Empirical Test Statistics#

In this notebook we will compute test statistics empirically from pseudo-experiment and establish that they behave as assumed in the asymptotic approximation.

[1]:

import numpy as np
import matplotlib.pyplot as plt
import pyhf

np.random.seed(0)
plt.rcParams.update({"font.size": 14})

First, we define the statistical model we will study.

the signal expected event rate is 10 events
the background expected event rate is 100 events
a 10% uncertainty is assigned to the background

The expected event rates are chosen to lie comfortably in the asymptotic regime.

[2]:

model = pyhf.simplemodels.uncorrelated_background(
    signal=[10.0], bkg=[100.0], bkg_uncertainty=[10.0]
)

The test statistics based on the profile likelihood described in arXiv:1007.1727 cover scanarios for both

POI allowed to float to negative values (unbounded; $\mu \in [-10, 10]$)
POI constrained to non-negative values (bounded; $\mu \in [0,10]$)
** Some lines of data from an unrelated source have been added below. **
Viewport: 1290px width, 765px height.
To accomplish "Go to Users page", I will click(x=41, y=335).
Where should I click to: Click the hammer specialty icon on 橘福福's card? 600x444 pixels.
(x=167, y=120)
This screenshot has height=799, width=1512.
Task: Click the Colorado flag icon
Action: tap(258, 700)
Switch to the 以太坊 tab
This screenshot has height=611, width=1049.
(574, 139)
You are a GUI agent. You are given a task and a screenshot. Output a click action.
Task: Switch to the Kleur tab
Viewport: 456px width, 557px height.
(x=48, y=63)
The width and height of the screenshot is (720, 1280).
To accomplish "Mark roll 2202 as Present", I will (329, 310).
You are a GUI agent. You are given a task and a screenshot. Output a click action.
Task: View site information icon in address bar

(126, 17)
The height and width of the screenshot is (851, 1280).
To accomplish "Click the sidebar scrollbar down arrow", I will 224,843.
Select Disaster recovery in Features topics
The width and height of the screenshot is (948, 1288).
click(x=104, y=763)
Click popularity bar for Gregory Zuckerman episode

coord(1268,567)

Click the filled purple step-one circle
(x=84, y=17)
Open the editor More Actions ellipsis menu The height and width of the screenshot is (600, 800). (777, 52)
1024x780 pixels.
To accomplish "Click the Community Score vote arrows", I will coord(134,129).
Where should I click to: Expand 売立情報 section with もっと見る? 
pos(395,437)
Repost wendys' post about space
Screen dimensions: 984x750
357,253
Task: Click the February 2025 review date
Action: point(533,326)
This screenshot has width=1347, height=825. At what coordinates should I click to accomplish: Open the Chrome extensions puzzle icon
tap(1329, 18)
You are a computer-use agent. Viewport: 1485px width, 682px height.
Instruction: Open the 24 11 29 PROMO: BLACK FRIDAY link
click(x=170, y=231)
For consistency, test statistics ($t_\mu, q_\mu$) associated with bounded POIs are usually denoted with a tilde ($\tilde{t}_\mu, \tilde{q}_\mu$).

We set up the bounds for the fit as follows

[3]:

unbounded_bounds = model.config.suggested_bounds()
unbounded_bounds[model.config.poi_index] = (-10, 10)

bounded_bounds = model.config.suggested_bounds()

Next we draw some synthetic datasets (also referrerd to as “toys” or pseudo-experiments). We will “throw” 300 toys:

[4]:

true_poi = 1.0
n_toys = 300
toys = model.make_pdf(pyhf.tensorlib.astensor([true_poi, 1.0])).sample((n_toys,))

In the asymptotic treatment the test statistics are described as a function of the data’s best-fit POI value $\hat\mu$.

So let’s run some fits so we can plots the empirical test statistics against $\hat\mu$ to observed the emergence of the asymptotic behavior.

[5]:

pars = np.asarray(
    [pyhf.infer.mle.fit(toy, model, par_bounds=unbounded_bounds) for toy in toys]
)
fixed_params = model.config.suggested_fixed()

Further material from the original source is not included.